Como é sua relação com São Paulo?
Gosto da cidade, especialmente pelo que tem de civilizado e moderno. Lembro de ter ouvido João Gilberto dizer ao radialista-jornalista Walter (Pica-Pau) Silva: “São Paulo civiliza, Waltinho…”

FOTO: ROBSON FERNANDJES/ AE

Por que você escolheu Perdizes para viver?
Não escolhi. Nasci na Avenida Angélica. Em meados da década de 1940, meus pais vieram residir nas Perdizes, numa casa da Rua Capitão Messias. Eu e Haroldo gostávamos muito de futebol e jogávamos na rua, que era pequena e plana, com poucos automóveis circulando… A nossa única preocupação era uma vizinha que não devolvia a bola e às vezes chamava a “rádio-patrulha” para acabar com a festa. Era futebol o dia inteiro. De lá meus pais se mudaram para uma casa da Cândido Espinheira. Quando me casei, fui para um pequeno apartamento na mesma rua, próximo do Parque da Água Branca, depois para a Rua Bocaina. Haroldo (foto acima) também continuou nas Perdizes. Por um bom tempo, nos anos 60, Décio Pignatari e Waldemar Cordeiro vieram morar no bairro. Também Ronaldo Azeredo. Por fim, em 1990, mudei-me para a Rua Apinajés, sempre nas Perdizes. Mas moraria com muito agrado em outros bairros – Higienópolis, por exemplo, perto da Praça Vilaboim, um recanto que aprecio muito.
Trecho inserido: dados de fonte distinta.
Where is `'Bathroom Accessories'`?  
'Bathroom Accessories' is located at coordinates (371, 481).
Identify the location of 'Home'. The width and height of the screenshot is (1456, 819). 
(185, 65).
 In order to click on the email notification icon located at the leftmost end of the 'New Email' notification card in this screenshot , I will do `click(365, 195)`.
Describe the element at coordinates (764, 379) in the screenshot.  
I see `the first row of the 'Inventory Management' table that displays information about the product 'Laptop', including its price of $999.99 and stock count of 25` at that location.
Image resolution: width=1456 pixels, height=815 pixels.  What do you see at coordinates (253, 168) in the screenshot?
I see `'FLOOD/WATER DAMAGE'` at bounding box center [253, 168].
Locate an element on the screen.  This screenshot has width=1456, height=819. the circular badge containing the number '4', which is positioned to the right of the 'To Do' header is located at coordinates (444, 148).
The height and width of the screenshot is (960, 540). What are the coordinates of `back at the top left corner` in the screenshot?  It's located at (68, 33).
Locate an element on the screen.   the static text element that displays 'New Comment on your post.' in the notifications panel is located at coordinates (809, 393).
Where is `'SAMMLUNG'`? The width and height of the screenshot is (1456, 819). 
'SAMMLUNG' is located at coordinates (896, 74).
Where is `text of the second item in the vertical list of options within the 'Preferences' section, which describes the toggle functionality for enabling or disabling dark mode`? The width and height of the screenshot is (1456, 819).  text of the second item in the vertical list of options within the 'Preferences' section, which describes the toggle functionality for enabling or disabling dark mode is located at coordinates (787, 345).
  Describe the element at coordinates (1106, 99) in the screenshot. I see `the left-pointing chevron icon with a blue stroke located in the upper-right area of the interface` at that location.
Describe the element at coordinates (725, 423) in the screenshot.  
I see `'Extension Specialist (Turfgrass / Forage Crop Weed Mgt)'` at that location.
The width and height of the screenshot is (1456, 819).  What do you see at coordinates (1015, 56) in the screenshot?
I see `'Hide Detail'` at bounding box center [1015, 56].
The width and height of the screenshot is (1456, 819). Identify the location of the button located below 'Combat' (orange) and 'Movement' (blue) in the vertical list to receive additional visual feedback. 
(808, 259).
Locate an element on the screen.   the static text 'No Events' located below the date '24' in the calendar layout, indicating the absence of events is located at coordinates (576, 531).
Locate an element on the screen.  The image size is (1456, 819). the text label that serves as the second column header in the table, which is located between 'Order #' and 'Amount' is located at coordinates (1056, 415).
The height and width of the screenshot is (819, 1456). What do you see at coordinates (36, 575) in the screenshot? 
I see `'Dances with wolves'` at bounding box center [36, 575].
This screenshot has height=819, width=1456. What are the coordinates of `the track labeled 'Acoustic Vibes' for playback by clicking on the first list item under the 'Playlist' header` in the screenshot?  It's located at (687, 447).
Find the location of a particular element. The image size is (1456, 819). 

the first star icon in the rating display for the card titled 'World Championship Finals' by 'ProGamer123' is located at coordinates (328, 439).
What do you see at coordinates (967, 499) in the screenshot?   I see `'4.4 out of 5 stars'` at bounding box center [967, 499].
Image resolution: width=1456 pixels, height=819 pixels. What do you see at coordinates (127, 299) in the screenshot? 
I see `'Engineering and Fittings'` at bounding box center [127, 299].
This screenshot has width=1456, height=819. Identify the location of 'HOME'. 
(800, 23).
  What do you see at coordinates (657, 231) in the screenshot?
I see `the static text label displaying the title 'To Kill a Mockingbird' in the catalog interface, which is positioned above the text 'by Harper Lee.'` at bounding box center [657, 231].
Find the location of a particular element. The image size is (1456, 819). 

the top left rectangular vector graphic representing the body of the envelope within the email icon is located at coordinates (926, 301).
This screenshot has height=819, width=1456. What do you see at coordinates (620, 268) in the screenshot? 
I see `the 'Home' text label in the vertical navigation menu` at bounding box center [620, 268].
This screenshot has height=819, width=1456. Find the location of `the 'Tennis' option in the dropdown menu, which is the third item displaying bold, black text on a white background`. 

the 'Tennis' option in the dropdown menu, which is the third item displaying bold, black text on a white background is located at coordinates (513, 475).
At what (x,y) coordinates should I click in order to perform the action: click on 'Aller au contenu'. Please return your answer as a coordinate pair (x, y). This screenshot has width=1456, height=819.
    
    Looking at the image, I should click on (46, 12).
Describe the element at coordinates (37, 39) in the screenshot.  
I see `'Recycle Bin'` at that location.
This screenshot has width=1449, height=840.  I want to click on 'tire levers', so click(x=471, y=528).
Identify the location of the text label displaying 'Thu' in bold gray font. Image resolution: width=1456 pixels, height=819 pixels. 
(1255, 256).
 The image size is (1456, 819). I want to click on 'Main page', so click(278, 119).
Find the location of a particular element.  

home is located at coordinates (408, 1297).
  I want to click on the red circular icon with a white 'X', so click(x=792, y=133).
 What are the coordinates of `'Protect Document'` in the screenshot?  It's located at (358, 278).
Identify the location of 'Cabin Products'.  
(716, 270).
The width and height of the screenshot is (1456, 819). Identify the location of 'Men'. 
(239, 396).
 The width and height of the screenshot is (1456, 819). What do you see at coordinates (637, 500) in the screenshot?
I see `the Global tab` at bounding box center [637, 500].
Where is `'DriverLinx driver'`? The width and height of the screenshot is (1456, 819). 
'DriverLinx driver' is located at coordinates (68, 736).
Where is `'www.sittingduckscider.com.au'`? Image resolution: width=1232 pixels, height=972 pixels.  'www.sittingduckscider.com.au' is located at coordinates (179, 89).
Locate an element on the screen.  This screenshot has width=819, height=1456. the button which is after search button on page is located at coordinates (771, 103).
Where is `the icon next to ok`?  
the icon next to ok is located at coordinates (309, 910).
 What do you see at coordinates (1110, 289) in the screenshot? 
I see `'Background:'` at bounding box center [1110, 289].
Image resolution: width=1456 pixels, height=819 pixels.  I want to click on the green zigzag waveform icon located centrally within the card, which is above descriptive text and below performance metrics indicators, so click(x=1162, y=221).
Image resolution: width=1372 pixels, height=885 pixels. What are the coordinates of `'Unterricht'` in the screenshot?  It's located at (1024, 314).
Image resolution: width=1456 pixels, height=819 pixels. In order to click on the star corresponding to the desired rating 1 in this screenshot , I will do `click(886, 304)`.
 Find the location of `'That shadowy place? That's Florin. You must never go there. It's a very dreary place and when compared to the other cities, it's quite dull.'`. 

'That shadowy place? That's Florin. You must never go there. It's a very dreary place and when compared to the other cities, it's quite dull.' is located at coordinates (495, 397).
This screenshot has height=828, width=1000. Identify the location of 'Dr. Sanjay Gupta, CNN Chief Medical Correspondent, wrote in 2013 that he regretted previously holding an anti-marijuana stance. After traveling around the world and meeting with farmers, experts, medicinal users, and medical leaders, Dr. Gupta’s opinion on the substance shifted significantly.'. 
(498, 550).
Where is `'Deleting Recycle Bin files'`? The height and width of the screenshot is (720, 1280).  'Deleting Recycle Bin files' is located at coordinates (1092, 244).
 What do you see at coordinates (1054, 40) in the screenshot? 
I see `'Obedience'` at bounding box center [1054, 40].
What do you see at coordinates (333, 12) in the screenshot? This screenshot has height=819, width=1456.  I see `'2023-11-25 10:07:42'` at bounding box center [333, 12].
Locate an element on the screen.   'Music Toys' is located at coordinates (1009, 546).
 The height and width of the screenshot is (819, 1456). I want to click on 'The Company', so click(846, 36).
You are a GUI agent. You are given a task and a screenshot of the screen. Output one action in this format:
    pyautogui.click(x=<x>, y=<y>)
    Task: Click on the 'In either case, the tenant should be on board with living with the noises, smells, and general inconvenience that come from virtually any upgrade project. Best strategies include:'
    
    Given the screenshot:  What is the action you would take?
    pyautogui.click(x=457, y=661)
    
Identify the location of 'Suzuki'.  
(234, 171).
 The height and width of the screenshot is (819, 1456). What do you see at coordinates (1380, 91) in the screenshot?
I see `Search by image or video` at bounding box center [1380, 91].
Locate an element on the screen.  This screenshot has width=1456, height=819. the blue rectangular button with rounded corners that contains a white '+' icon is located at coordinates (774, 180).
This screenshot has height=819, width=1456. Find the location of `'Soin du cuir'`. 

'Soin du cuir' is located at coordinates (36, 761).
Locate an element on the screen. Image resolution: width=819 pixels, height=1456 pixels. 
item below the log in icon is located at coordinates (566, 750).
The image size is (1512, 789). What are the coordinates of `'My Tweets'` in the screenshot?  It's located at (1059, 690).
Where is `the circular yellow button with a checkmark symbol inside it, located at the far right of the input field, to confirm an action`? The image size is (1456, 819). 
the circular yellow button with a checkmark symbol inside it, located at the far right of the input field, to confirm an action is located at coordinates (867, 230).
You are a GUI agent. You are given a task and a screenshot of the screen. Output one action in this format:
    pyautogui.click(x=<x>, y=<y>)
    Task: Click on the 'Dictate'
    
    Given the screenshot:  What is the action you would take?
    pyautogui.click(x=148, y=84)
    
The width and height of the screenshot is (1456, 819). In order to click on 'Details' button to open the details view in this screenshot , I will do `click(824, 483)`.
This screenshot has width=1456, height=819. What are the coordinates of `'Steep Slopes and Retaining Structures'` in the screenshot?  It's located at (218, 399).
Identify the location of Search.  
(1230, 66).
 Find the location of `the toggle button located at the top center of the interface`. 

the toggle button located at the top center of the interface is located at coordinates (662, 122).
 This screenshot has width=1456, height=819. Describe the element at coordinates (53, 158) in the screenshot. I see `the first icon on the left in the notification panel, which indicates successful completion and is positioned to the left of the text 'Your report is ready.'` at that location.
Culturalmente, o que mais gosta de fazer na cidade?
Sempre gostei de ir a exposições e eventos culturais, além de restaurantes e bares, às vezes sedes de muitas conversas “entre pessoas inteligentes”. Hoje, naturalmente, quase-oitenta, meu ritmo é muito menor. Fico muito em casa. Não vou mais a livrarias e casas de disco. Compro tudo na internet. Cinema, não dá mais: sou da geração pré-“pipococa”. Prefiro “zapear” a TV, onde, a par de futebol e noticiário, entrevejo, com atraso, os filmes da moda, de preferência sob forma de montagem (dois ou três ao mesmo tempo). Melhor ainda: o meu Mac e o YouTube, onde assisto a coisas que nunca imaginei rever, como o Anemic Cinema, de Duchamp, ou ver, como o “Nude Soul”-antistrip de Erykah Badu (“… eles estão sempre prontos para assassinar o que não entendem”), a versão robotizada do Ballet Mécanique, de George Antheil; Billie Holiday, ao vivo, falacantando My Man, ou o Un Coup de Dés, de Mallarmé, em versão polonesa. Tudo existe para acabar em YT… Mas tenho muito carinho pelo Parque da Água Branca (foto abaixo), onde eu e minha mulher levávamos nossos filhos, quando pequenos. Já foi mais bonito, com viveiros de pássaros e de pequenos animais. Nas últimas vezes em que lá estive, achei-o descuidado e rumoroso. Li, outro dia, que está sendo reformado. Tomara que volte a recuperar o encanto de outrora.